Support your local spring game

College football spring games make no sense, and that's why they're perfect.

Support your local spring game

Spring practice is in full effect around the country, which means a couple things:

  • We're getting closer to being halfway through the offseason.
  • This is the most optimistic some of y'all will feel about your team all year.

It also means the return of the spring game, which every program does a little bit differently now. What used to be a "real" game, has mostly shifted to a glorified practice/7-on-7/wrap-up the ballcarrier scrimmage, with the exception of a few teams still going old-school:

No matter the style, spring games usually serve as a platform for the football-starved masses to see next year's team up close, and then make bold and unrealistic claims about the upcoming season based off two hours of a practice.
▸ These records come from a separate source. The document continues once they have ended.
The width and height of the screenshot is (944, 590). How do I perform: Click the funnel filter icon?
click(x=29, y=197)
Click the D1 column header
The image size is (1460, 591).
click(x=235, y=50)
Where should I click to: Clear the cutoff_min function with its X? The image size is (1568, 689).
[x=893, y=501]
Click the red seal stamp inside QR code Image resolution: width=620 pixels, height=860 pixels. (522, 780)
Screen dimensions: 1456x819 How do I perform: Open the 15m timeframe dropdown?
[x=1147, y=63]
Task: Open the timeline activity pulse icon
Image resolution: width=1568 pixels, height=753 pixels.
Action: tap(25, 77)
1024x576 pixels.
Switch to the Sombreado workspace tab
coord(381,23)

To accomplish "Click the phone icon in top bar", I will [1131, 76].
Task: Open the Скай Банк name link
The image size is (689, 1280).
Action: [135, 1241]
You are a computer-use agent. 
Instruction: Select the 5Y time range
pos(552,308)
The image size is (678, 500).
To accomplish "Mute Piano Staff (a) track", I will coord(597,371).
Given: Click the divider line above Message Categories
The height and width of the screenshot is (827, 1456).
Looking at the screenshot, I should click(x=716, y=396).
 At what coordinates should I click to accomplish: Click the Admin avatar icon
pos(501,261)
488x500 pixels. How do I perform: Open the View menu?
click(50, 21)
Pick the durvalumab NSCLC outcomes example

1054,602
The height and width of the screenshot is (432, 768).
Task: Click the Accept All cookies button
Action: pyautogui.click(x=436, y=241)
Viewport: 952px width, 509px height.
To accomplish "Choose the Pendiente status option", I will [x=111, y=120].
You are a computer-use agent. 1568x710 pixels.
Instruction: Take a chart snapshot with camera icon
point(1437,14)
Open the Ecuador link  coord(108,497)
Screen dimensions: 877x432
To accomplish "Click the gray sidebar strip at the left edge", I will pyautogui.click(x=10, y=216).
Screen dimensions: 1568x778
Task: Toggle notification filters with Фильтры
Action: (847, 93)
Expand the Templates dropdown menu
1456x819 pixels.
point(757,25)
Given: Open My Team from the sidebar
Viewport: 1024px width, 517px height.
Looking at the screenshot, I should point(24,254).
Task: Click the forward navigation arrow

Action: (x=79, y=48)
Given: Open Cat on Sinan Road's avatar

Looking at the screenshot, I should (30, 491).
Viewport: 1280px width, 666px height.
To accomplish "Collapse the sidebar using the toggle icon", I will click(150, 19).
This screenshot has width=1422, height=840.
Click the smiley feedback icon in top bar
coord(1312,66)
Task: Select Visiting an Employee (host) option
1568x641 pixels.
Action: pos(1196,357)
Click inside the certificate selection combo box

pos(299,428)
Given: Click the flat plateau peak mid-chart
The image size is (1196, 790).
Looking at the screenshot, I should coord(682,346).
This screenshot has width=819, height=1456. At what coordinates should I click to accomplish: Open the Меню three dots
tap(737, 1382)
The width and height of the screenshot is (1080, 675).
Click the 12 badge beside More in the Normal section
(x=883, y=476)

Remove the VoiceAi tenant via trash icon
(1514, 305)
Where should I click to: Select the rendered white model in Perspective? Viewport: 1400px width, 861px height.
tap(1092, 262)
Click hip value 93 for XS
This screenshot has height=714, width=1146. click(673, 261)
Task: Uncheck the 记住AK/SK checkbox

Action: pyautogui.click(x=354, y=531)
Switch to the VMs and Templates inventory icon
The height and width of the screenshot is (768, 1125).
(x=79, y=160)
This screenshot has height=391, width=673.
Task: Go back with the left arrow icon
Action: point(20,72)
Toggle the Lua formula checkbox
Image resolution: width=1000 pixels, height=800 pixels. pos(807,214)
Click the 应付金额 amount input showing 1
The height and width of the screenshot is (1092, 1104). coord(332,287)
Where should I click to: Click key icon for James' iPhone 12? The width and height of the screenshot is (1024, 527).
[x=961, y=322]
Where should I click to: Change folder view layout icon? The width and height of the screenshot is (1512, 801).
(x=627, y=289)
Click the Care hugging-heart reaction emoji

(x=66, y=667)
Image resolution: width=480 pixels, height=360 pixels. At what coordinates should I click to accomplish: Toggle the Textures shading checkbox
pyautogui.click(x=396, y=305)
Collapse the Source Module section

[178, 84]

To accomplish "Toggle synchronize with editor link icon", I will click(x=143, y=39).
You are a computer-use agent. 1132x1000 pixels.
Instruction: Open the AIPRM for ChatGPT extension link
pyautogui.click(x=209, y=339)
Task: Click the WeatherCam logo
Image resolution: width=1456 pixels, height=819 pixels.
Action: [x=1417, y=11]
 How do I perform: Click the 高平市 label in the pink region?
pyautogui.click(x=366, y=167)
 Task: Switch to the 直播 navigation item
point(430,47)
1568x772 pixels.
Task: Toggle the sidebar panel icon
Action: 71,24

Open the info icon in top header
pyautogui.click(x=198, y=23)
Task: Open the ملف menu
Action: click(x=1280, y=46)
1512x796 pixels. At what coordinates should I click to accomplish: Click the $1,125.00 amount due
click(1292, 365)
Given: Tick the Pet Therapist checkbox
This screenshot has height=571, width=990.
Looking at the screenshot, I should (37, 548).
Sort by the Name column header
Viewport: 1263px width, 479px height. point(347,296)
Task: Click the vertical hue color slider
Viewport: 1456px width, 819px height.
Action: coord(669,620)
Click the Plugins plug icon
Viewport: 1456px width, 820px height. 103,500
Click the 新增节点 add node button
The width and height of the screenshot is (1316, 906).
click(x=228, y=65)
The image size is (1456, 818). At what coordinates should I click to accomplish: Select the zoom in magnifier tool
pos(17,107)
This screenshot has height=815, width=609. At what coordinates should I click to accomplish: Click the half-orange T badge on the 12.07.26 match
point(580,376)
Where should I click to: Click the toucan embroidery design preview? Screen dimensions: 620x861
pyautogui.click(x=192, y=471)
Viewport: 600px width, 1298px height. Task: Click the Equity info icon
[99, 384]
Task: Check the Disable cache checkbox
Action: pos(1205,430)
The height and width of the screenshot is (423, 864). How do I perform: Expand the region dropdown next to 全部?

And you know what? I'm good with it. spring games are fun, and you shouldn't apologize for watching them. In fact, I'm encouraging you to go to one if you're close enough, especially if it isn't your own team's. This past weekend I went to San José State's, and got a nice reminder about why I love this so much.

I'm an Ohio State/CU fan from Colorado. I have no emotional connection to any program out here. But when I moved to Oakland in 2018 I made it a point to go to a few Cal games, buy some merch, and support the home team from time to time. I wanted to do the same for SJSU –and to a much lesser extent, Stanford– when I moved to San José in 2021, especially since they were coming off a Mountain West Championship. My girlfriend and I ended up going to the 2021 season opener, had a great time, and got to sit behind this dude. It rocked. I'm not gonna act like I'm a diehard or anything, but I'm actively rooting for the success of the program now that I've seen it up close. Fast forward to last Saturday when we went to their spring game, and it was all I could've asked for.

It was a full-day event, and everything about it was straight up get-it-out-the-mud, G5-program-building-type business. It all started with my favorite part: A pre-game equipment sale, which included game-worn helmets, cleats, gloves, game-worn baseball and softball jerseys, performance gear, and most importantly, game-worn football jerseys:

Y'all know how much I love uniforms, so I was like a pig in shit when I saw that they were not only selling their current Adidas jerseys, but also jerseys from when they were still with Nike. (That deal ended after the 2016 season.) I even found a couple with WAC patches from before they joined the Mountain West! With respect to everything else, this was the highlight of my day. I couldn't pass up such a rare opportunity, so I bought the gold jersey, plus a white one with the 'college football 150' patch from 2019. All this took place in what I'm guessing was the visitors locker room, so there wasn't much space to move around. It had all the marks of a program just working with what they've got on hand, and making the most of it. I loved it.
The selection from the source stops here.